When a policy is issued, the policy language will state the insured’s requirements for coverage to remain in effect. Suppose the policy requires a business to be HIPAA compliant at all times. In that case, the defense of “I didn’t know I was supposed to be HIPAA compliant” is no defense at all – coverage for a cyber incident can be denied. The failure of this defense highlights an important legal concept: the law may not require someone to act, but once the person takes action, they must take on the responsibilities that flow from taking action.
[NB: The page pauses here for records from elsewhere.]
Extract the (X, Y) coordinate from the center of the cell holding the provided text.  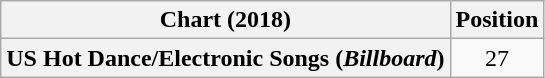
Chart (2018) (226, 20)
US Hot Dance/Electronic Songs (Billboard) (226, 58)
Position (497, 20)
27 (497, 58)
From the cell containing the given text, extract its center point as [X, Y] coordinate. 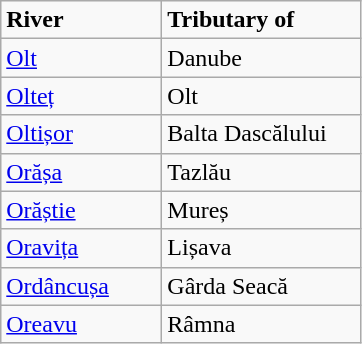
Gârda Seacă [262, 286]
Tazlău [262, 172]
Râmna [262, 324]
Tributary of [262, 20]
Danube [262, 58]
Oltișor [82, 134]
Olteț [82, 96]
Mureș [262, 210]
Lișava [262, 248]
Orășa [82, 172]
River [82, 20]
Ordâncușa [82, 286]
Orăștie [82, 210]
Balta Dascălului [262, 134]
Oravița [82, 248]
Oreavu [82, 324]
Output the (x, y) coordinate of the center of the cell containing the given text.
As of 2022, no state or federal law requires a business to purchase cyber liability insurance. But, given the numerous types of cyberattacks to which a business is vulnerable and the rising costs of these attacks, having this insurance on hand can generate customer trust and goodwill, not to mention potentially saving a business from financial ruin.
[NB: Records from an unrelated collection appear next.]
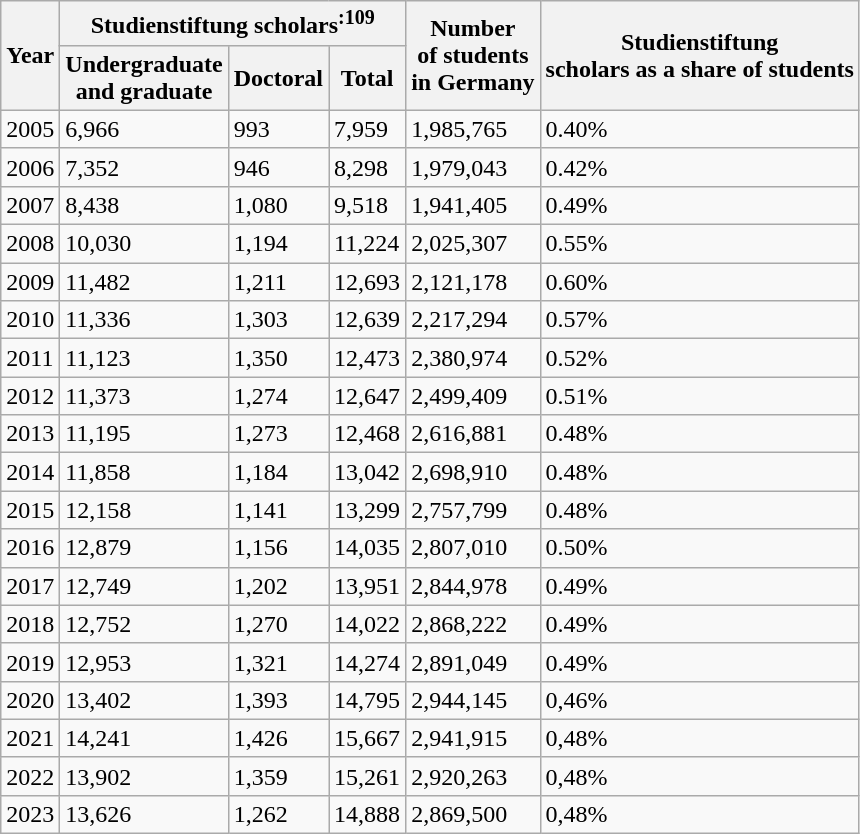
1,350 (278, 358)
2,941,915 (473, 738)
Undergraduateand graduate (144, 78)
2,757,799 (473, 510)
2,217,294 (473, 320)
1,156 (278, 548)
2005 (30, 129)
2009 (30, 282)
1,184 (278, 472)
1,941,405 (473, 205)
11,482 (144, 282)
2017 (30, 586)
2,616,881 (473, 434)
2022 (30, 776)
2013 (30, 434)
10,030 (144, 244)
0.55% (700, 244)
13,626 (144, 814)
12,639 (368, 320)
2,891,049 (473, 662)
7,959 (368, 129)
0,46% (700, 700)
1,141 (278, 510)
1,262 (278, 814)
2,868,222 (473, 624)
12,752 (144, 624)
11,858 (144, 472)
Doctoral (278, 78)
0.42% (700, 167)
9,518 (368, 205)
0.40% (700, 129)
1,359 (278, 776)
946 (278, 167)
11,336 (144, 320)
2023 (30, 814)
2021 (30, 738)
7,352 (144, 167)
2007 (30, 205)
Studienstiftungscholars as a share of students (700, 56)
2012 (30, 396)
2,920,263 (473, 776)
2,944,145 (473, 700)
Studienstiftung scholars:109 (233, 24)
15,667 (368, 738)
2020 (30, 700)
12,693 (368, 282)
993 (278, 129)
13,902 (144, 776)
2006 (30, 167)
8,438 (144, 205)
14,035 (368, 548)
2,807,010 (473, 548)
2008 (30, 244)
2010 (30, 320)
2,121,178 (473, 282)
12,158 (144, 510)
1,426 (278, 738)
2,380,974 (473, 358)
2019 (30, 662)
1,270 (278, 624)
13,402 (144, 700)
14,274 (368, 662)
13,299 (368, 510)
Numberof studentsin Germany (473, 56)
Total (368, 78)
2018 (30, 624)
2016 (30, 548)
1,080 (278, 205)
0.50% (700, 548)
1,393 (278, 700)
14,795 (368, 700)
1,194 (278, 244)
11,195 (144, 434)
Year (30, 56)
0.57% (700, 320)
13,042 (368, 472)
12,468 (368, 434)
1,979,043 (473, 167)
14,022 (368, 624)
2,844,978 (473, 586)
0.60% (700, 282)
0.51% (700, 396)
2,698,910 (473, 472)
12,879 (144, 548)
12,953 (144, 662)
12,473 (368, 358)
8,298 (368, 167)
1,202 (278, 586)
2014 (30, 472)
11,373 (144, 396)
15,261 (368, 776)
12,749 (144, 586)
6,966 (144, 129)
12,647 (368, 396)
2011 (30, 358)
0.52% (700, 358)
1,274 (278, 396)
2,869,500 (473, 814)
1,985,765 (473, 129)
1,321 (278, 662)
11,123 (144, 358)
1,211 (278, 282)
14,241 (144, 738)
2,499,409 (473, 396)
2015 (30, 510)
13,951 (368, 586)
1,273 (278, 434)
2,025,307 (473, 244)
14,888 (368, 814)
11,224 (368, 244)
1,303 (278, 320)
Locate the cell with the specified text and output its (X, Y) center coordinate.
Although the law does not require purchase of a policy, once a business applies for and purchases the policy, the business must comply with the application instructions and policy terms. This compliance might require the company to do something it was under no obligation to do had it not purchased the insurance. If HIPAA compliance is required to purchase and maintain a policy, the policyholder must comply to maintain coverage. While HIPAA applies to covered entities and business associates, a business that is neither one of these that voluntarily agrees to comply with HIPAA to maintain insurance must honor that agreement. If the business fails to, it is not HHS that will come after the business. Instead, the business has breached the contract – and the insurer can cancel the contract as a result, regardless of whether HIPAA actually applied to the business. The obligation to enter the contract is voluntary; if you don’t want to incur additional legal responsibilities, your remedy is to not agree in the first place.
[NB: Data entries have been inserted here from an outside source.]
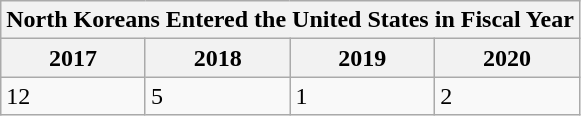
2017 (74, 58)
1 (362, 96)
2018 (218, 58)
2020 (508, 58)
North Koreans Entered the United States in Fiscal Year (290, 20)
12 (74, 96)
2 (508, 96)
5 (218, 96)
2019 (362, 58)
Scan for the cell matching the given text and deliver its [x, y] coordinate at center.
Why Can an Insurer Cancel My Coverage?

If an insured falsely states during the questionnaire process, or once it is covered, that it has a HIPAA compliance program in place, and a policy is issued (or renewed) based on these, the insured has committed misrepresentation. Misrepresentation of this one item is grounds for exclusion of coverage, denial of coverage, and/or cancellation of the entire policy.  If an insured does not actually have a HIPAA compliance program in place when a potentially covered incident takes place, the insurer can exclude or disclaim coverage. To exclude coverage is to deny it outright. To disclaim coverage is to state that the coverage exists, but the insured failed to comply with a condition required for the coverage to kick in. An insured that misrepresents its HIPAA compliance status can also have its policy canceled outright: misrepresentation is a breach that entitles an insurer to terminate an agreement.

Many factors must be considered before purchasing cyber liability insurance. Once you apply and once you buy, though, there is one constant obligation: to read what you are signing, to mean what you say, and to be able to back up your words with documentation.  This will keep your data – and your reputation – safe.